Over the years, Sinofsky has looked nervous during product demonstrations and avoided doing interviews. Despite these shortcomings as an executive, he was often viewed by analysts as next in line for the CEO job. Few Microsoft insiders shared this opinion, though, and in recent months reports repeatedly surfaced of Sinofsky and Ballmer being at odds, to the point that Sinofsky dodged meetings with his boss or, when he did attend, ended up in a shouting match with him.
Over the past four years or so, Ballmer has tapped new division chiefs across the company. Sinofsky was the only holdover, and of late he looked more and more like an anachronism. While most people still know Microsoft as “the Windows company,” the old Windows guard no longer drives its business. The look of Microsoft’s entire software line has been led by a group that came from the mobile device division. The Xbox team has set the pace for consumer services, as evidenced last month when Microsoft unveiled its Xbox Music and Xbox Video services across phones, PCs, and gaming consoles. “The operating system these days really is all of these services,” says Jonathan Rosenberg, the general manager of strategy and research at Skype, which Microsoft acquired last year. “It’s the games, communication, and the content, and these brands and services that consumers need to love.”
Microsoft is sure to miss some of Sinofsky’s attributes. He was the fixer, and the guy who kept the trains running on time at a company that made a religion out of being late. “He would be able to tell a year in advance what day the product would ship to the customer,” says Vince Mendillo, a former Microsoft employee who spent years working with Sinofsky. “He’s a brilliant engineer who understood the customer’s articulated and unarticulated needs better than anyone else.”
Such qualities explain Sinofsky’s rise to become what amounted to second in command behind Ballmer. But they were also part of his undoing.

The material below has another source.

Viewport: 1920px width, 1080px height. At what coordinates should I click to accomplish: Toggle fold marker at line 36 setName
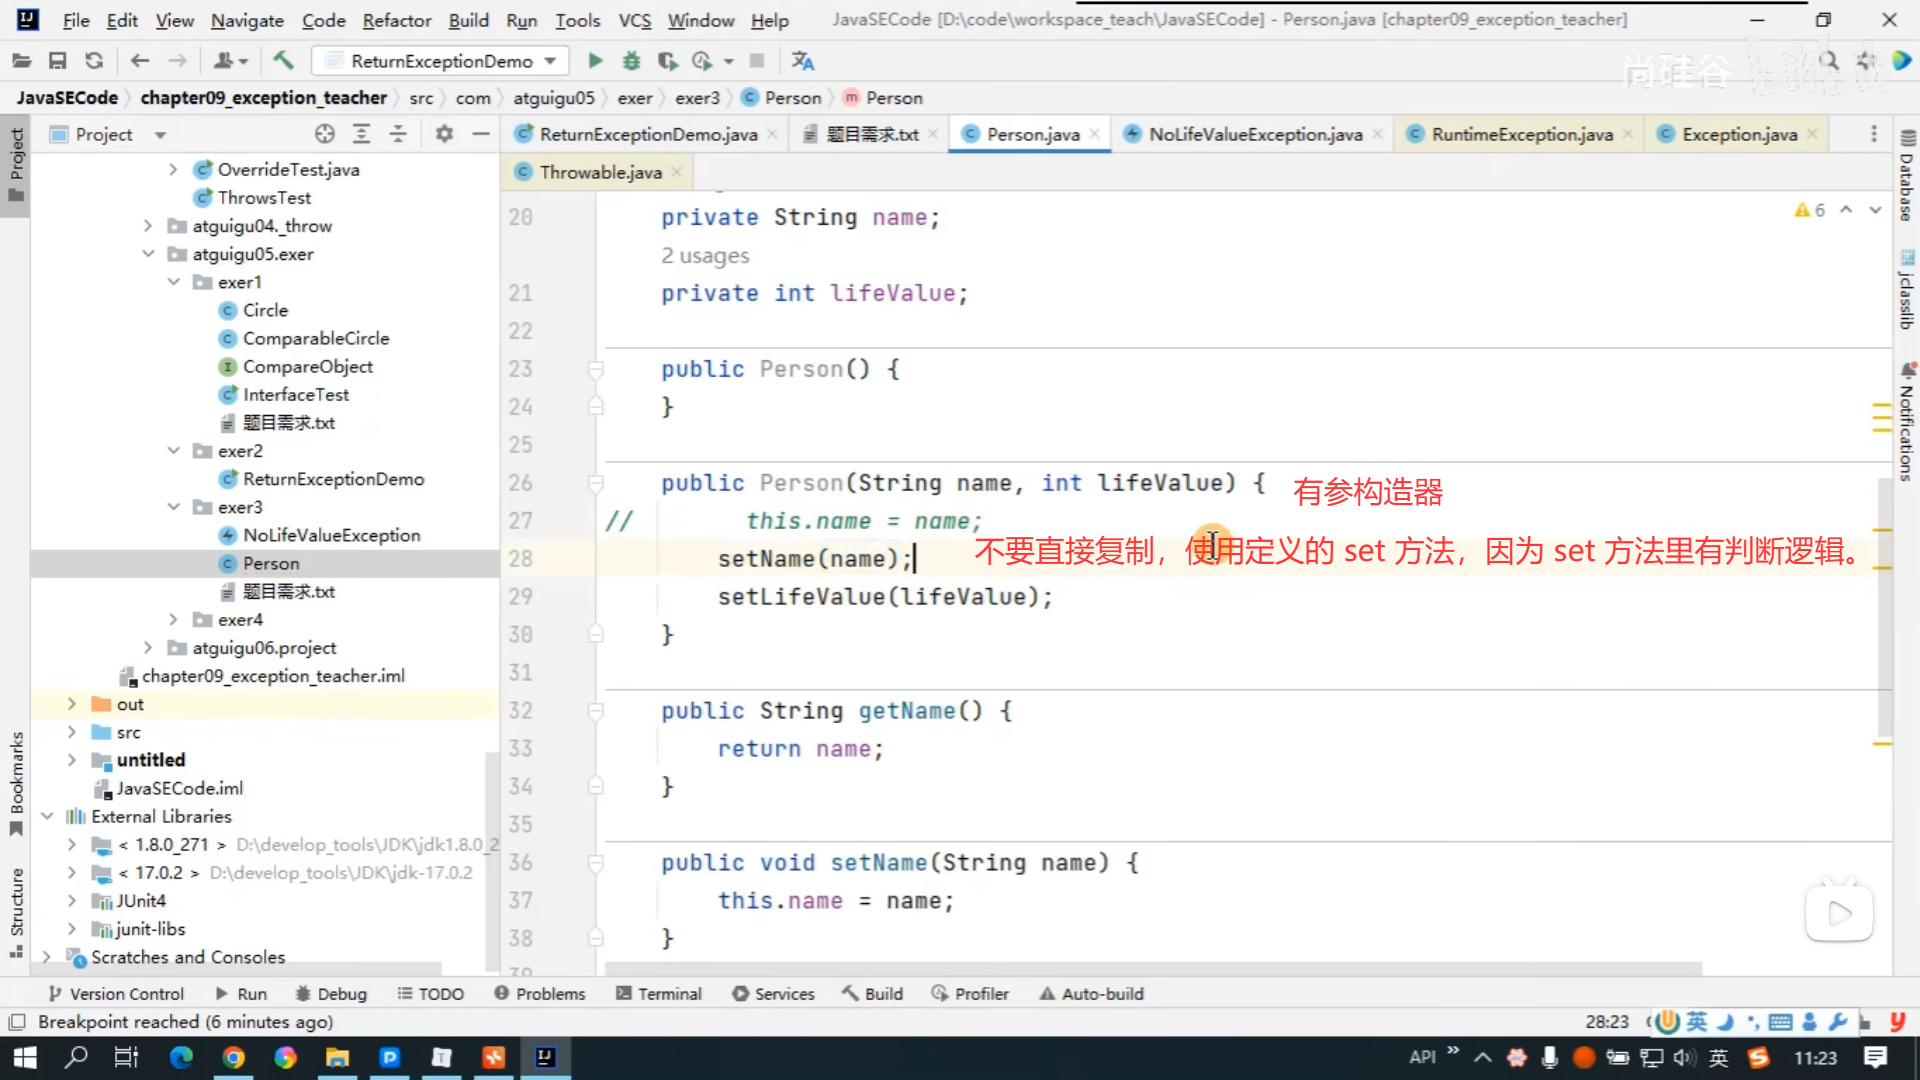596,863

As Mendillo points out, Sinofsky’s focus on hitting schedules sometimes meant a reluctance to chase after breakthrough innovations. Just like Ballmer, Sinofsky underestimated the threats that Apple’s iPad and iPhone posed to Microsoft, and he deserves much of the blame for Microsoft’s decline in relevance.
Sinofsky did not seem to register these failings. Instead, he tried to expand his empire beyond Windows, while alienating more and more people along the way. Ultimately, Ballmer had to decide whether to keep coddling him or to part ways. One person familiar with the situation frames it in terms of Ballmer’s lifelong dream of being a basketball coach: It’s like having a star player who’s incompatible with the team’s values and the approach needed to win. At some point, the coach has to act.